The election was the first order of business on the Board’s agenda. Long nominated Tomlin and Jett nominated Haynie for chairman. Tomlin won on a vote of 3-2 with newly installed supervisor James Brann voting for him with himself and Long. Tomlin then nominated Long for the vice-chairmanship and Jett nominated Haynie. Long was elected with the same votes as Tomlin had been.

Tomlin’s election was a notable political comeback. Earlier in 2019 the county Republican party had declined to re-nominate Tomlin who had been elected earlier with the party’s support. Instead, the party nominated Al “Junior” Fisher. Tomlin, running as an independent with help from the county’s Democrats, defeated Fisher. Thus, Thursday night he went from a Republican reject to chairman of the board.

Joe Schlatter, secretary of the county’s electoral board, reported to the supervisors that on what he said were four bits of good news and one bit of bad. The good news, he said included the county’s having a 58 per cent turn-out in last November’s election while across the state turn-out was at 44 per cent. Turn-out was up even in District 3 where the electoral board feared that the consolidation of voting places into a single place would cause a drop off.

Schlatter noted that the new electronic poll books for which the county paid $12,000 worked “100 percent perfect.” He pointed out, too that the county’s voting method is not connected to the Internet in any way and thus cannot be hacked as happened in other places in the 2016 election.

Before turning to the bad news, Schlatter wanted to publicly thank Curtis Albright for his help in setting up and taking down the county’s five polling places.

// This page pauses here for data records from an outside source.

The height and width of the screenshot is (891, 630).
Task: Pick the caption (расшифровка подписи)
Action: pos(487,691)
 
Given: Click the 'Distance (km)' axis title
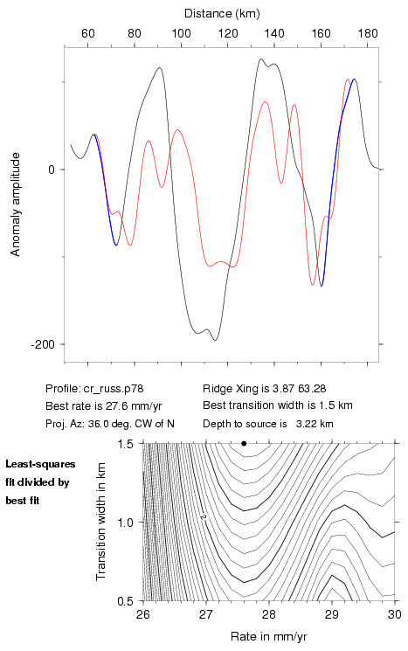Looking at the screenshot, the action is click(x=222, y=14).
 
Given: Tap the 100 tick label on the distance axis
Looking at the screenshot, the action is click(x=181, y=33).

Albright’s help was indispensable, he said.

The bad news is that the General Assembly will, in all liklihood pass a law allowing early voting starting 45 days before the actual election day. That will oblige Northumberland to set up a polling place with a staff of four during that period which will cost from $600 to $800 daily. Thus, the electoral board’s budget will balloon from $55,000 to as much as $125,000 depending on how many elections there are in a given year. Schlatter noted that there are a couple of bills that would require the state to pay the new expenses but, “Good Luck with that.”

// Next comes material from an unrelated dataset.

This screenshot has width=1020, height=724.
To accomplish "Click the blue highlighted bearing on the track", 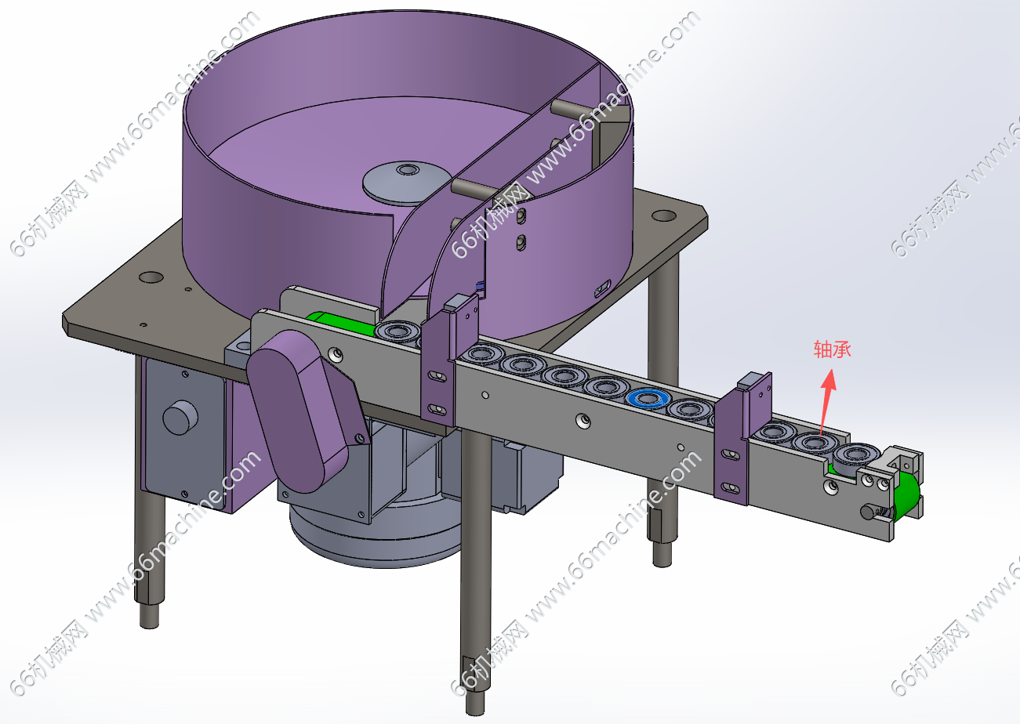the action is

The Supervisors passed a resolution thanking Nancy VanLandingham for her eight years service as a member the county’s social services administrative board. Tomlin pointed out that VanLandingham is from a family of dedicated pubic servants and is leaving the board because of term limits.

Following a public hearing at which nobody spoke, the Supervisors also authorized the creation of a county broadband authority that will be charged with doing all possible to improve internet service in the county.